Intentional poisoning of wildlife is now a crime in Albania

(c) AOS
(c) AOS

Unlike the other Balkan countries, where deliberate poisoning is well-incorporated and clearly defined as a prohibited action in the legislation for many years now, the intentional wildlife poisoning in Albania has not been regarded as a prohibited activity in the national legal framework until July 2019. As a consequence, the fact that wildlife poisoning wasn’t considered as an illegal action made the anti-poisoning efforts in Albania, even more complicated, due to lack of national institutional capacities for detection and official data of poisoned cases.

 

How wildlife poisoning became a crime in Albania

Following the efforts to stop wildlife poisoning in Albania, the Albanian Ornithological Society (AOS) has and continues to be actively engaged in tackling wildlife poisoning and investigating the deliberate poisoning phenomenon all over Albania and more particularly in the territories of the Egyptian Vulture, the last remaining vulture still breeding in Albania.
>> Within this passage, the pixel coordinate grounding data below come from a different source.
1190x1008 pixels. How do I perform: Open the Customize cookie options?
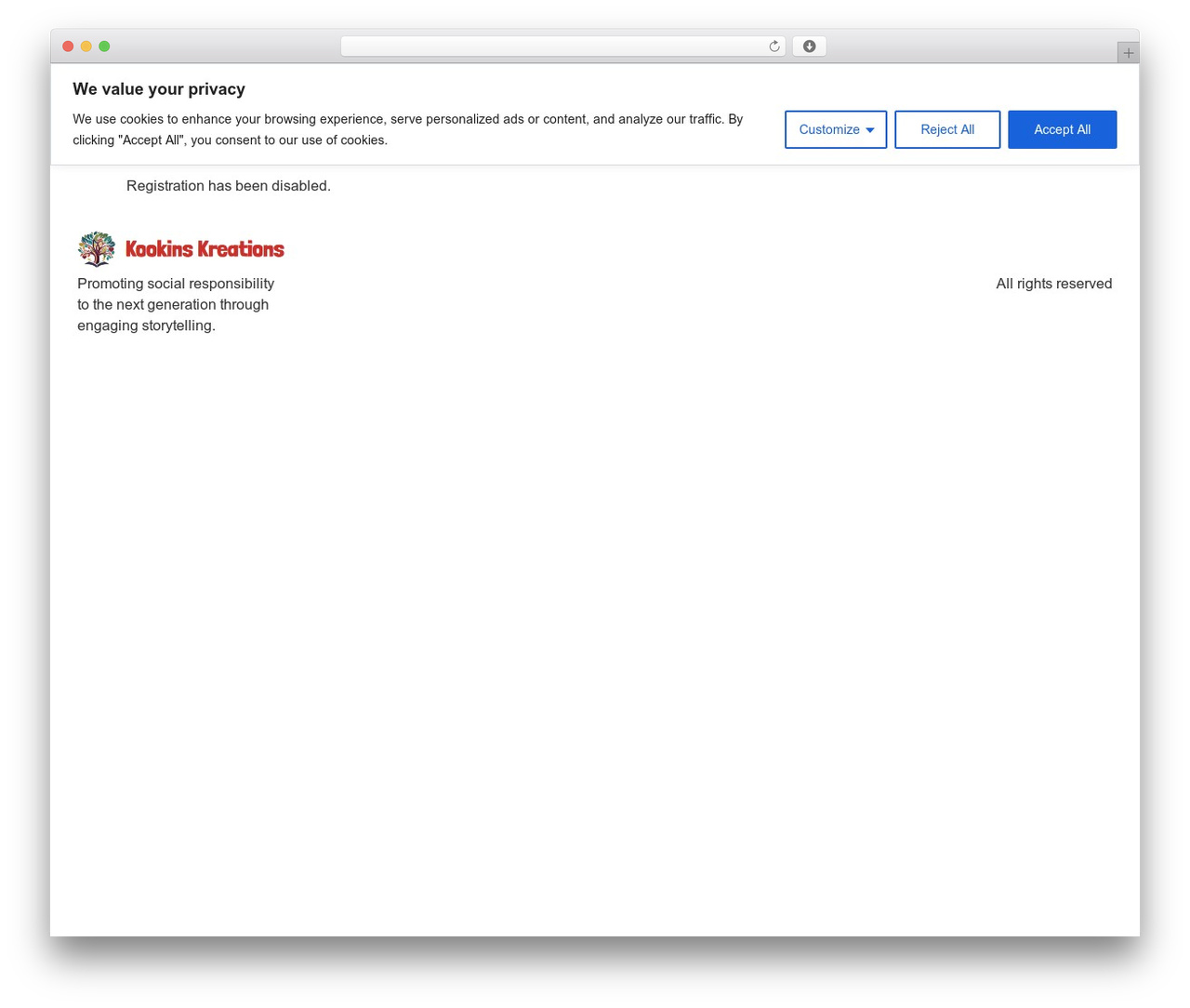click(x=836, y=129)
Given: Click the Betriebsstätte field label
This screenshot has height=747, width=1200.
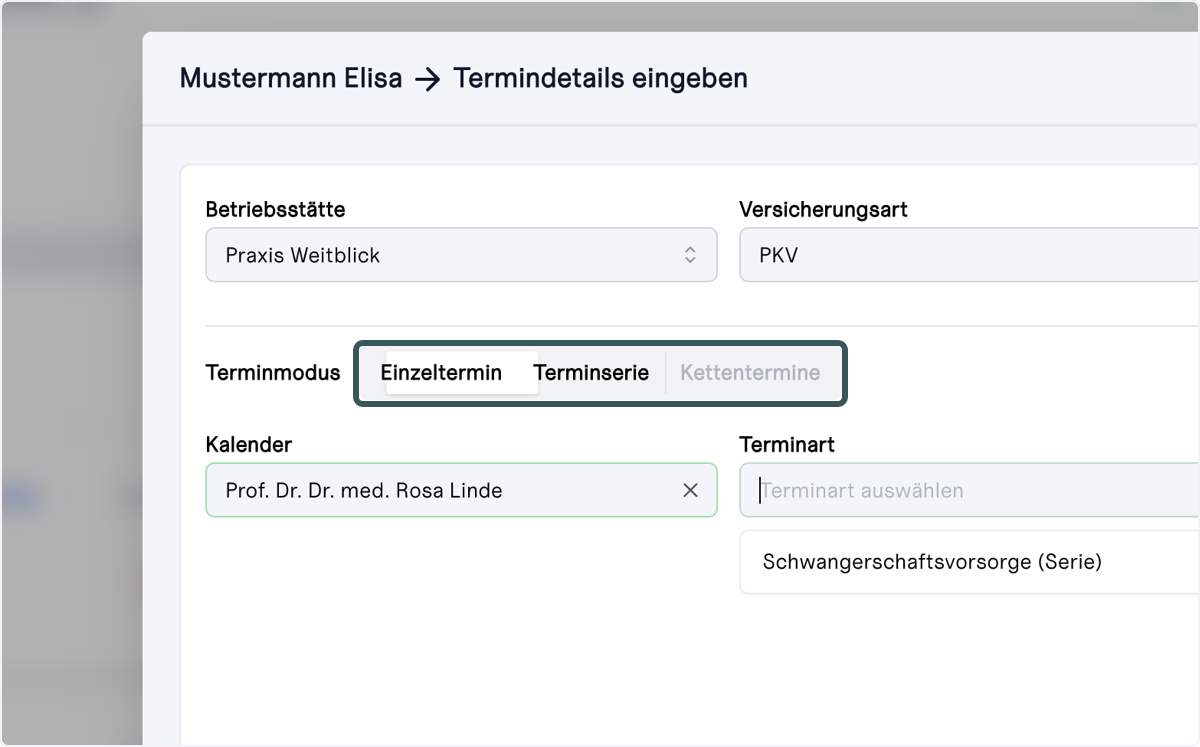Looking at the screenshot, I should pyautogui.click(x=276, y=210).
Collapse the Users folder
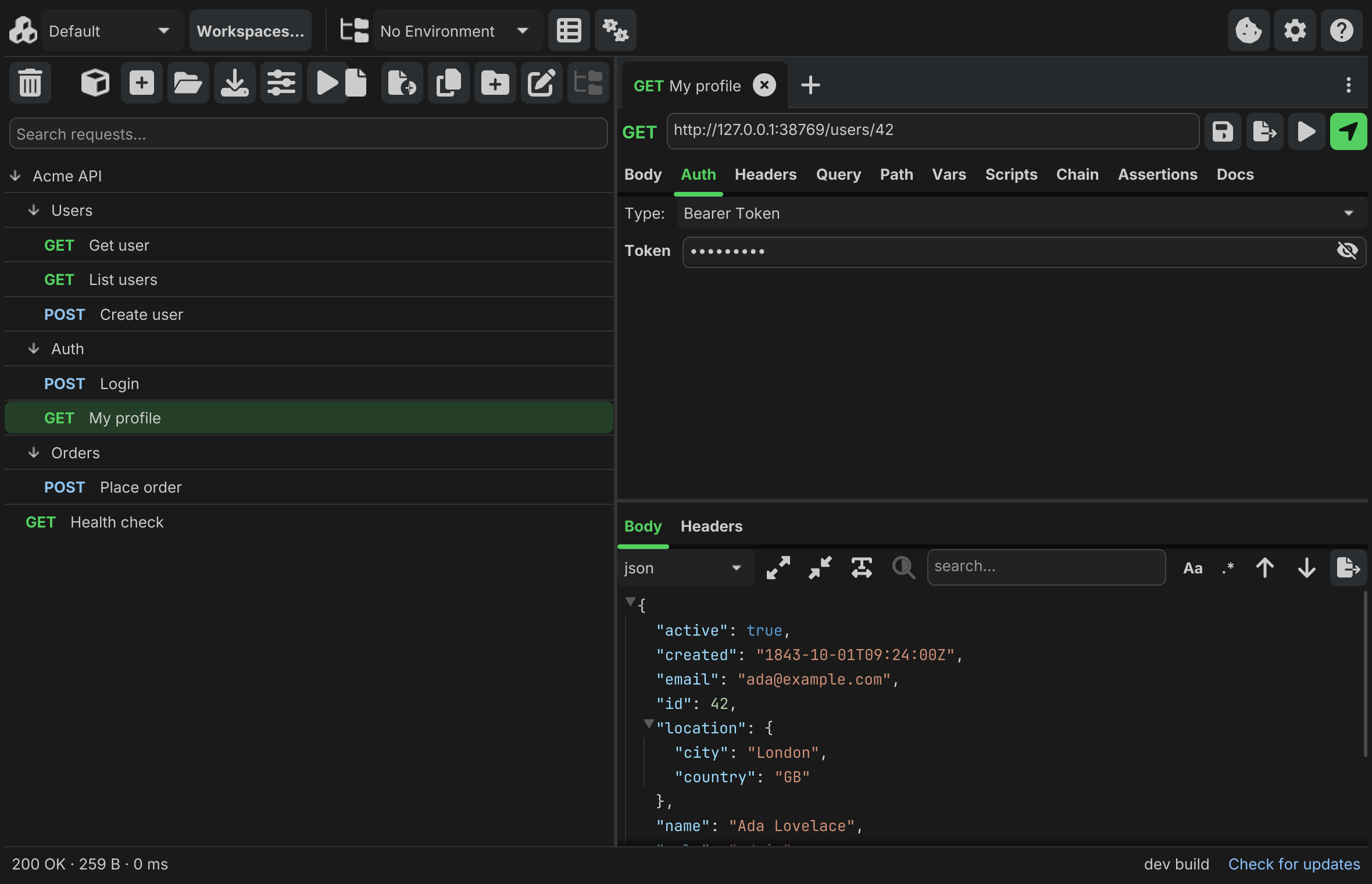The height and width of the screenshot is (884, 1372). click(x=33, y=210)
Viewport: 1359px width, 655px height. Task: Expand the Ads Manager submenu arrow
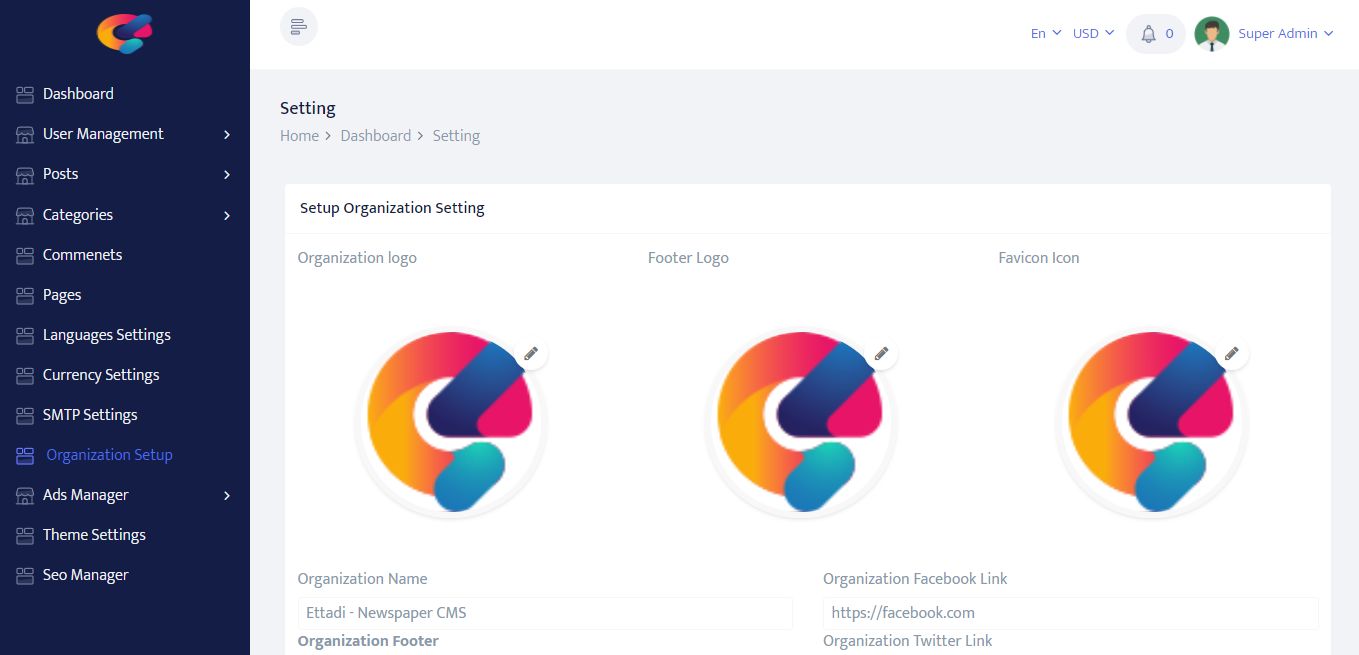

In this course of actions, in synergy with the “Balkan Anti-Poisoning Project” supported by the Vulture Conservation Foundation and MAVA Foundation, “Illegal Killing and Taking of Birds” supported by EuroNatur and MAVA Foundation and the “Egyptian Vulture New Life” supported by BSPB and EU, AOS lobbied in 2019 for the amendment of the Law No. 10 006, dated 23.10.2008 “On the Protection of Fauna”. The integrated amendments proposed by AOS to the Law on the protection of fauna aimed for:

 

  1. explicitly stating that poisoning and particularly the use of poison baits is by law a prohibited action, 
  2. explicitly stating that the use of agricultural chemicals, veterinary drugs and services is a potential threat to wild fauna-in case they are used contrary to the current legislation covering agricultural chemicals, veterinary drugs and services.

 

Wildlife poisoning in Albania a crime as of July 2019

Finally, in July 2019, the Albanian Parliament adopted the amendments in the law of fauna bringing thus joy to the national and international NGOs involved in anti-poisoning efforts. Furthermore, these amendments reach further importance when considering the recent amendments of the penal code.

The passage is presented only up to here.